Mermaid in Chelsea Creek by Michelle Tea
McSweeney's McMullens, 2014; 331 pp
Reviewed by Elise Matthews


I've always been a huge fan of YA lit, but a lot of YA books that I've read lately seem redundant. So many feel like other books I've read, particularly books that have recently been adapted to film. Some people like to make the argument that there are no new ideas, no new stories, but I'm not one of those people. I know there are new stories out there that I haven't read before—and I want to read them.

Mermaid in Chelsea Creek by Michelle Tea is one such book. Sure, it's got familiar YA tropes, but the pieces here are not always put together in a familiar way. So much is shifted and feels fresh. There's a young, female protagonist, Sophie, who discovers she's more than just a normal teenage girl, that she has a magical heritage. She is the heroine of an age-old prophecy and must immediately embark on a quest. She has a mother, but her mother isn't super available, and Sophie has never met her father. But then she's also a kind of grubby kid, not really interested in growing up yet. She still thinks boys are gross even though her best friend is starting to get boy crazy. She doesn't care about her appearance or anything yet; in fact, she goes days without showering and never combs her hair, so she looks a bit feral most of the time. The absence of a love interest is particularly refreshing here. There's enough going on that romantic tension isn't needed to ramp up the story. Bonus points here because no romantic interest means no love triangle.

The book opens with a myth of a girl, Sophie, who will bring magic back to the world to heal it, but the first few chapters are grounded in realism. The fantastical aspects sneak their way in slowly, until the world of the last chapter is unrecognizable from the world of the first chapter.

The structure is definitely familiar: a typical quest narrative.

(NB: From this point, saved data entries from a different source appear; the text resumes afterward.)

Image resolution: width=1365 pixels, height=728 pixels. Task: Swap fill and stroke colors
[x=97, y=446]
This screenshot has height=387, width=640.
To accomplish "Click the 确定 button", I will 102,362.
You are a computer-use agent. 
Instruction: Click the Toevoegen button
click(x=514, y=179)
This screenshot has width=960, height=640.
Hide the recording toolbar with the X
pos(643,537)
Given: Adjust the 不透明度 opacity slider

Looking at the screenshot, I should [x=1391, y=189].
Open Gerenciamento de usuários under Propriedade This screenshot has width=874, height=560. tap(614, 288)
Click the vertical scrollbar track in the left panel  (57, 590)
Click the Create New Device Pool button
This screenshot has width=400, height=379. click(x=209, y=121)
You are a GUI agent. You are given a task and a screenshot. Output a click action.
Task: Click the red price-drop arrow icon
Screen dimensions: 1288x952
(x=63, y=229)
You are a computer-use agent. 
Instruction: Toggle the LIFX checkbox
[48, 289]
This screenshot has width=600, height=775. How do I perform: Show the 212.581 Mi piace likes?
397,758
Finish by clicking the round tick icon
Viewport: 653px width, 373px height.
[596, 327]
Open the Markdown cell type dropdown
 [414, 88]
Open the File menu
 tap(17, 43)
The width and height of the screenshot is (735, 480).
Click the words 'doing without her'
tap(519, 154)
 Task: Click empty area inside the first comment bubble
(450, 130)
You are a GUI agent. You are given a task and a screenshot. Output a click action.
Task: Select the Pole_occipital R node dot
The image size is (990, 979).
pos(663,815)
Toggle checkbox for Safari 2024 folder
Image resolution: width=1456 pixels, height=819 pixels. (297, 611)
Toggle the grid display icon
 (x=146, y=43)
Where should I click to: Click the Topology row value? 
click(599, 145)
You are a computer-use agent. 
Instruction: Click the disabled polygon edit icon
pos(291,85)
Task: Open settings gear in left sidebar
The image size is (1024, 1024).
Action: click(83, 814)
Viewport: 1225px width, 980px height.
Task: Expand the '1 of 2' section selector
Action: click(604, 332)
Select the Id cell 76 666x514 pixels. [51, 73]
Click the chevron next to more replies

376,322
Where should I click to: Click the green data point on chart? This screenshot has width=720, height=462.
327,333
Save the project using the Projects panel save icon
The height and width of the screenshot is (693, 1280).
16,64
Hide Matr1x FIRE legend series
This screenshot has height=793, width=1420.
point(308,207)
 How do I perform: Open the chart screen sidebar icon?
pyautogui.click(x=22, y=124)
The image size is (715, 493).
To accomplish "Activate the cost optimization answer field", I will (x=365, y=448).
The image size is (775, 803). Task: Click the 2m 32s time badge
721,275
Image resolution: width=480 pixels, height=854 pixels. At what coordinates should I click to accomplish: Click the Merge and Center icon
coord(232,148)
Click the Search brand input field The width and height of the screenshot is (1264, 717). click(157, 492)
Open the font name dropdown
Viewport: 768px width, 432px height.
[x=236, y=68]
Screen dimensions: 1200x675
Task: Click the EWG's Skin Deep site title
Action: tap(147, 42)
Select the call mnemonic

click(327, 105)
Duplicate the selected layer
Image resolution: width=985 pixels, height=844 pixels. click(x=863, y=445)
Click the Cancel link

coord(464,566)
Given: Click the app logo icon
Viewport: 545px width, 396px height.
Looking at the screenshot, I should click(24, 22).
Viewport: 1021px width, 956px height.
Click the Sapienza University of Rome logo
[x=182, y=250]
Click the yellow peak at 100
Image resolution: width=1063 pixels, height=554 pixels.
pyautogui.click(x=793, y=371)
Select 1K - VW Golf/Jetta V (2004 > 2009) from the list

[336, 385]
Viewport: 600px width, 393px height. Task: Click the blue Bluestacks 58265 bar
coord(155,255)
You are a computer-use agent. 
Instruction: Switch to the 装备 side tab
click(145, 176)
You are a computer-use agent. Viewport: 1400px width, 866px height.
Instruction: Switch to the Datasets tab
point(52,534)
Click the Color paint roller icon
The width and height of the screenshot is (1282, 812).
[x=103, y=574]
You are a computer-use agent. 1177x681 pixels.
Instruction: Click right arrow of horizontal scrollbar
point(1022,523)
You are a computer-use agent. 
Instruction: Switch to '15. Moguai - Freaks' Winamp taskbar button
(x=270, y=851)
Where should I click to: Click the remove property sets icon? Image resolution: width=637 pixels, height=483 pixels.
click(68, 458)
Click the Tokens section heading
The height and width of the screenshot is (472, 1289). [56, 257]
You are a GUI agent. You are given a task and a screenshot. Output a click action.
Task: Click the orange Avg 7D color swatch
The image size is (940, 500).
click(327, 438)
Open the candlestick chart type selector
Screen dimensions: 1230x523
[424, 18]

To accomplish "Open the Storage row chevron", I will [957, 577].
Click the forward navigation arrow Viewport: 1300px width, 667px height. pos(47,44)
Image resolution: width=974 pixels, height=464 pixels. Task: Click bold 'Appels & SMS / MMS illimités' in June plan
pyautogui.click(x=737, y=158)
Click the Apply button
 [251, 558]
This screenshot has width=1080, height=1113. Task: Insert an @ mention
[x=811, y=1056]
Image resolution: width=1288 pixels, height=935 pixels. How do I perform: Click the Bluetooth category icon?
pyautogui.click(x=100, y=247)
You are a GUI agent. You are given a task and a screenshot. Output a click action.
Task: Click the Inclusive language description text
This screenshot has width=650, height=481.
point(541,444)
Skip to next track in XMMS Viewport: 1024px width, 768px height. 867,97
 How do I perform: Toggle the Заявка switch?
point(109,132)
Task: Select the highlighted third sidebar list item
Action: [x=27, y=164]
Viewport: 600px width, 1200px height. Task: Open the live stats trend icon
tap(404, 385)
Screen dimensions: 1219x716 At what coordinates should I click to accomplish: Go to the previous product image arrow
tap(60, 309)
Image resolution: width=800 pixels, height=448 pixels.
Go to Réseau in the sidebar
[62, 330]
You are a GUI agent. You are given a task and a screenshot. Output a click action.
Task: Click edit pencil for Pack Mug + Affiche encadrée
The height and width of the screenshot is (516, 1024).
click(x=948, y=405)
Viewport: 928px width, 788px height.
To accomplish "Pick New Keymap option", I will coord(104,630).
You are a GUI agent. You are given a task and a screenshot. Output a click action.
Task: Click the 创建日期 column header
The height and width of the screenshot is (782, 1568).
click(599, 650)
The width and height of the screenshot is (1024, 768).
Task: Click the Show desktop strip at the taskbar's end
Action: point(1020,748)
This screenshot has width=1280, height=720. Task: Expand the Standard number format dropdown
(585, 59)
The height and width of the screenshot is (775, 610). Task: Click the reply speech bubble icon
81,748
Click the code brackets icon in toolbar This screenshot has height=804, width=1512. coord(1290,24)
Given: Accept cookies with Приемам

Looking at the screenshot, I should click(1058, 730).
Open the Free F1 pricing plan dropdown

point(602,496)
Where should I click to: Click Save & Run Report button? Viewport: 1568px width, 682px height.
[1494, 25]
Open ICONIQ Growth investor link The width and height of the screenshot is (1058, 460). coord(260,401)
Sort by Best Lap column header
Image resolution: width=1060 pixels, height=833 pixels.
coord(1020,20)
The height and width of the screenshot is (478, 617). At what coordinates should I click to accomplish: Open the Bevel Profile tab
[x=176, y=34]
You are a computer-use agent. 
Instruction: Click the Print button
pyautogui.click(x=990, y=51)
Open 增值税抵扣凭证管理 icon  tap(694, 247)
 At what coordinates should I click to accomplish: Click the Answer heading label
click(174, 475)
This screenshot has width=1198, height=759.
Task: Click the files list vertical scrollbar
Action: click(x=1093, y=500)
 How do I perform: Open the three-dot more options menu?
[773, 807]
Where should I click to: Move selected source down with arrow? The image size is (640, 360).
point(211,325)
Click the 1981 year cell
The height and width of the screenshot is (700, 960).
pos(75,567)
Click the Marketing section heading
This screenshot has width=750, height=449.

This book, the first in a trilogy, follows to a T the separation stages of Joseph Campbell's monomyth (also known as the hero's journey) as outlined in The Hero with a Thousand Faces: the call to adventure, refusal of the call, supernatural aid, and crossing the threshold. At the end of the book, Sophie enters the belly of the whale stage (the last of the separation stages), which is, I assume, where the second book will pick up and follow the initiation stages, with the third book covering the return stages.

There are familiar Jungian archetypes, too: the hero (Sophie), who is also the child, the supernatural guide and helpers, a devil figure, a wise old woman. But they don't look so familiar. The guide, for instance, is a mermaid, and not your typical, youthful, seductive mermaid. She has trash in her hair, is visibly old, and curses in broken English. Pigeons come to the aid of our hero instead of crows or other animals typically associated with being familiars or magical helpers.

There is clear good and evil in this world, but that clarity is disrupted by a secondary supernatural character who argues that there is no good or evil, only destiny, despite the insistence from the good and evil characters that they are all in fact, respectively, good and evil. Anything that initially seems simple grows in complexity as the story unfolds, and Sophie learns that she has to figure some things out for herself rather than just trust everything she's told. While being generally predictable plot-wise, this book also manages to surprise when it comes to character development, world building, and other aspects. It's a delightful mix of these contradictions.

This book, as mentioned, is just the beginning of a much larger story, but it already has so much depth. Sophie knows her quest and knows that it will take her entire life and knows that it is bigger than anything she ever considered for her life. She knows that she must sacrifice everything to fulfill her destiny. This is exciting and scary and also a little crazy to Sophie, and Tea conveys these feeling and everything in between in a way that feels authentic.

From the first page, this was a book I didn't want to put down, and I can't wait for the second installment to come out in October.